Quality Assurance In charge

We are seeking for Quality Assurance In charge for our Faisalabad Plant at FIEDMC, candidates are required only from reputable pharmaceutical company or Medical Device Regulation (MDR). 

To monitor and manage the activities of Quality Assurance department and to assess the compliance of facility, equipment, processes and procedures with cGMP, ICH, Quality management System ISO 9001:2015, 13485:2016, DRAP guidelines, Pharmacopeia Requirements and all other applicable regulations.

Responsibility:

Operational:

• Provide high level of technical & professional expertise for the implementation of defined Quality systems (QMS), standards and procedures in whole Plant.
• Review and approve all Standard Operating Procedures (SOPs), protocols, technical reports, and validation documents.
• cGMP compliance in the Production, Quality control, Supply chain, R&D and E&M Departments as per regulatory guideline.
• Responsible for all validation related activities and provides a technical support for concerned departments.
• Identify cGMP gaps in whole plant and plan to mitigate these gaps by continuous improvement.
• Oversee batch record review (BPR) to ensure compliance before product release.
• Train & develop Technical Staff in technical & professional knowledge & skills.
• Lead deviation investigation and root cause analysis (RCA) and ensure timely implementation of effective Corrective and Preventive Actions (CAPA).
• Manage the Change Control system, assessing potential risks and coordinating cross-functional evaluations.
• Conduct internal audits as per schedule to evaluate compliance with GMP and company policies.
• Vendor Evaluation system and vendor audits.
• Prepare and coordinate for regulatory inspections and customer audits, including documentation review and site readiness.
• Maintain up-to-date knowledge of current regulations and industry best practices, ensuring alignment of internal policies.
• Conduct GMP training programs for production, QC, warehouse, Engineering and other relevant departments.
• To assure Validation master plan for the facility, utility and equipment to ensure that they are all adequately validated for the cGMP projects undertaken within the facility.
• Establishing, developing, communicating and sustaining validation strategy, master plan and requalification schedules.
• Ensure calibration and qualification of instruments and equipment are performed as per schedule
• Implementation of new guidelines as following:

• Process Validation.

• Cleaning Validation.

• Storage areas Qualification (including conducting thermal mapping studies)

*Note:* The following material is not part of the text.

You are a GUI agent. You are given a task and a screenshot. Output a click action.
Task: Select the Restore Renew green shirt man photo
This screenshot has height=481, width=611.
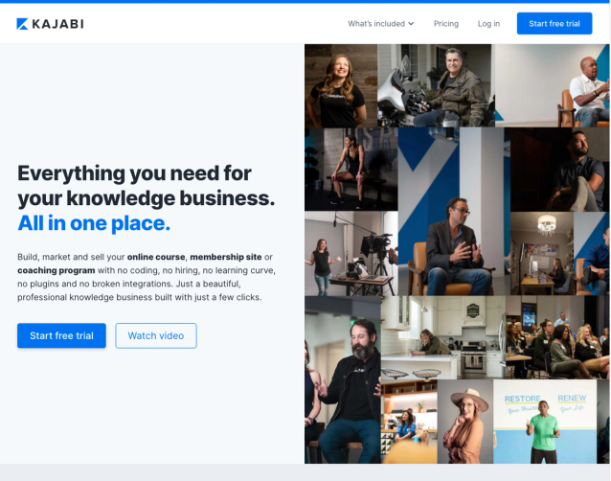[x=545, y=422]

• Heating, Ventilation and Air-Conditioning (HVAC) Qualification.

• Clean room Qualification.

• Computerized Systems Validation (CSV)

• Pharmaceutical Water Treatment Qualification.

• Process Air Qualification.

• Production Equipment Qualification.

• Laboratory Instruments Qualification.

• Balances and IPC Instruments Calibration and Qualification.

• PQR Preparation

• Monitor and trend quality KPIs (e.g., deviations, CAPAs, complaints, OOS/OOT, etc.) to drive continuous improvement.
• Work with Operations and other QA members to perform risk assessment plans for all products processing and cleaning activities.
• Ensure good documentation practices (GDP) are followed across all departments.
• Ensure timely investigation and closure of market complaints and product recalls, if required.
• Participate in cross-functional teams for quality improvement initiatives, tech transfers, or process changes.
• Control issuance, revision, and archival of GMP documents, including master records and forms.
• Establish and maintain risk management practices (e.g., FMEA) for proactive identification of quality risks.
• Provide leadership, coaching, and performance management for the QA team members.
• Control Quality Agreements with third-party manufacturers and service providers.
• Ensure timely reporting and escalation of critical quality issues to senior management.
• Implementation and following up the applying of cGMP guidelines in all quality related departments in the factory.

Strategic:

• Collaborate cross-functionally to drive continuous improvement and support production goals.

Developmental:

• Contribute to team building, training, and problem-solving initiatives

• Professionally develop analysts to improve on individual and overall performance.

Performance Results

• Compliance of cGMP and ISO Standards requirements

• Effective communication with QC, Production and other departments for overall improvements

• Contributes to completing project milestones, organizing work to meet project deadlines

• Essential Skills

• Quality Standards Knowledge

• Pharma & Medical Devices rules & regulations.

• Leadership and Team Management

• Strong Analytical Skills

• Problem Solving Abilities

• Process Improvement Mindset

• Reporting Documentation

• Technical and Communication skills

Education & Experience Requirement:

• Master in Chemistry or Pharm-D from recognized Institute with min. 10 years experience in a reputable pharmaceutical company or Medical Device Regulation (MDR).